Faure Gnassingbé, héritier d’une dynastie au pouvoir au Togo depuis plus d’un demi-siècle

Faure Gnassingbé, héritier d’une dynastie au pouvoir au Togo depuis plus d’un demi-siècle
Faure Gnassingbé, héritier d’une dynastie au pouvoir au Togo depuis plus d’un demi-siècle

Les élections législatives du 29 avril n’étaient qu’une formalité pour Faure Gnassingbé, à la tête du Togo depuis 19 ans après avoir succédé à son père Eyadéma Gnassingbé, qui tenait le pays d’une main de fer depuis près de 38 ans.

Faure Gnassingbé, qui aura 58 ans en juin, est l’héritier d’une dynastie au pouvoir depuis plus d’un demi-siècle dans ce petit pays de 8 millions d’habitants où 40 % de la population vit sous le seuil de pauvreté. , et qui est classé 167ème sur 189 dans l’Indice de développement humain des Nations Unies.

Après quinze années d’études à l’étranger et titulaire d’une licence de gestion à Paris et d’un MBA de l’université George Washington aux Etats-Unis, « Baby Gnass », comme l’appelaient avec condescendance ses adversaires politiques, accède au sommet de l’Etat en 2005 juste avant son accession au pouvoir. quarantième anniversaire, à la mort de son père. Son élection a été ponctuée de violences qui ont fait entre 400 et 500 morts selon l’ONU.

Quatre ans plus tard, il n’hésite pas à envoyer un de ses demi-frères, Kpatcha, à 20 ans de prison pour « tentative de coup d’État ». Ce célibataire endurci et sans descendance officielle a été réélu quatre fois lors d’élections toujours contestées par l’opposition qui a systématiquement dénoncé fraudes, irrégularités et répression.

À ses détracteurs qui l’accusent d’autoritarisme, il répondait calmement auprès de l’AFP en 2020 qu’il ne « sentait pas l’âme d’un dictateur ». Une nouvelle Constitution adoptée par les députés togolais le 19 avril a aboli l’élection du chef de l’Etat au suffrage universel et instauré un régime parlementaire et non plus présidentiel.

L’opposition y voit une manière pour M. Gnassingbé de rester indéfiniment à la tête du pays, tant les nouvelles dispositions lui sont favorables. Car s’il doit bientôt abandonner la magistrature suprême, devenue un simple titre honorifique, ce n’est pas pour céder le pouvoir.

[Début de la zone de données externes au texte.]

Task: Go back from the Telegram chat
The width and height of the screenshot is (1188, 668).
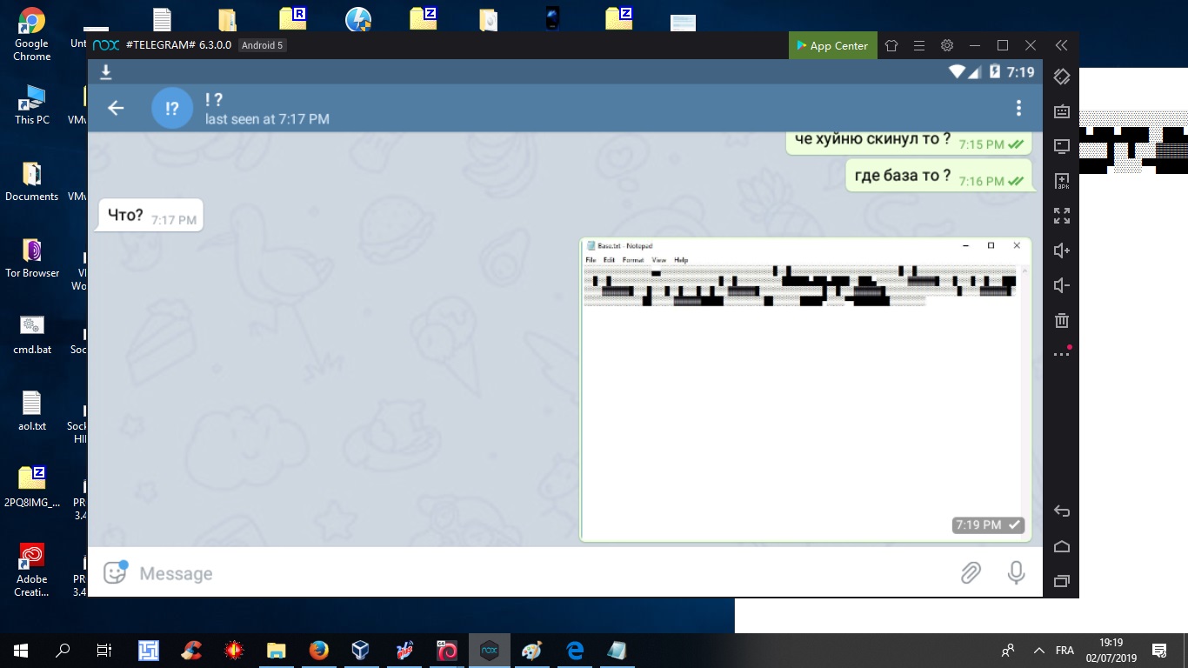Action: (x=116, y=108)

Selon la nouvelle Constitution, l’exercice du pouvoir réside désormais entre les mains du Président du Conseil des ministres, sorte de super-Premier ministre qui concentre les fonctions régaliennes et dont le titulaire est automatiquement le chef du parti majoritaire au Parlement national. Assemblée. C’est le cas de M. Gnassingbé, chef de l’Union pour la République (Unir), parti qui a obtenu 108 députés sur 113 lors des élections législatives du 29 avril, selon les résultats provisoires rendus publics samedi.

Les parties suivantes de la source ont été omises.